8 mOhm Rds(on) — conduction loss and heatsink sizing
At 75 A continuous current, the conduction loss alone reaches 45 W, which the 254 W package dissipation ceiling can handle only with aggressive heatsinking and forced airflow. In practice, most designs will run this part at 30–50 A continuous and rely on the low Rds(on) to keep junction rise under 40 °C above ambient. The 4 V threshold voltage at 1 mA means the device turns on fully with a standard 10 V gate drive; at 5 V gate drive the Rds(on) roughly doubles, so a logic-level driver is not recommended.
175 °C junction — under-hood margin and derating
The -55 °C to 175 °C operating junction temperature range is the reason this part works in engine-bay and transmission environments. The 175 °C max allows a 40 °C safety margin above a typical 125 °C ambient under the hood, but every degree above 25 °C derates the continuous current and the safe operating area.
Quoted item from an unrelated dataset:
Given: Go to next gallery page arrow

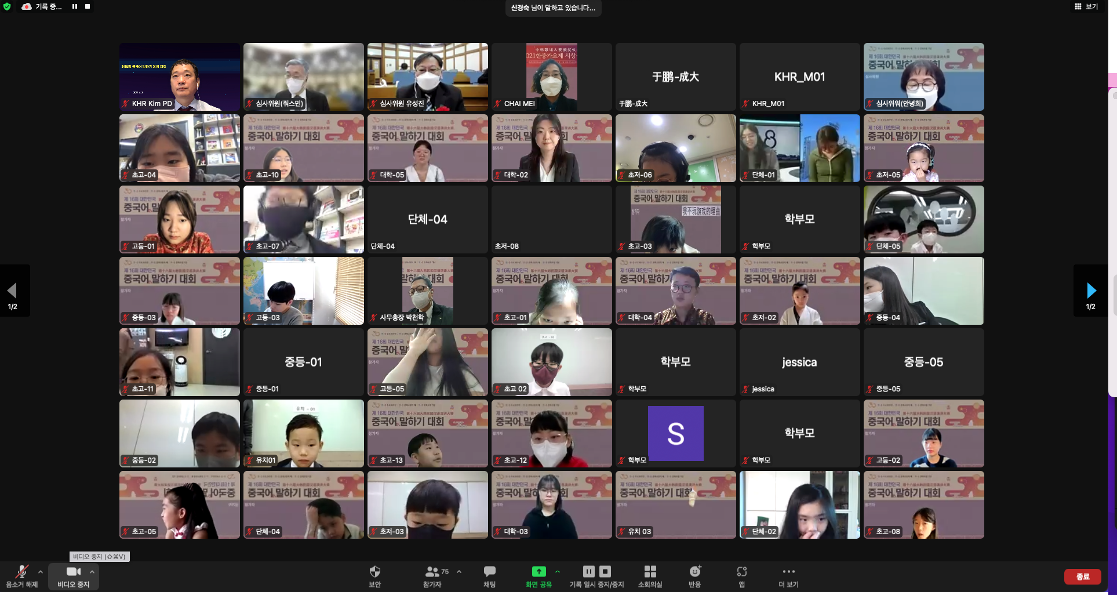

The 4352 pF input capacitance at 25 V Vds and 76 nC gate charge at 0 V Vgs are moderate — a standard automotive gate driver with 2 A peak current can switch the gate in about 100 ns, but the buyer should verify the driver's sink/source capability against the gate charge curve at the target switching frequency.
For a production program that needs a 55 V, 75 A automotive FET in a TO-220AB footprint, this part is available through franchised distribution and independent channels without the allocation risk that sometimes hits high-volume automotive MOSFETs. The AEC-Q101 qualification means the part has passed the full automotive stress test suite (H3TRB, HTRB, TC, etc.), so no separate qualification run is needed for Tier-1 programs.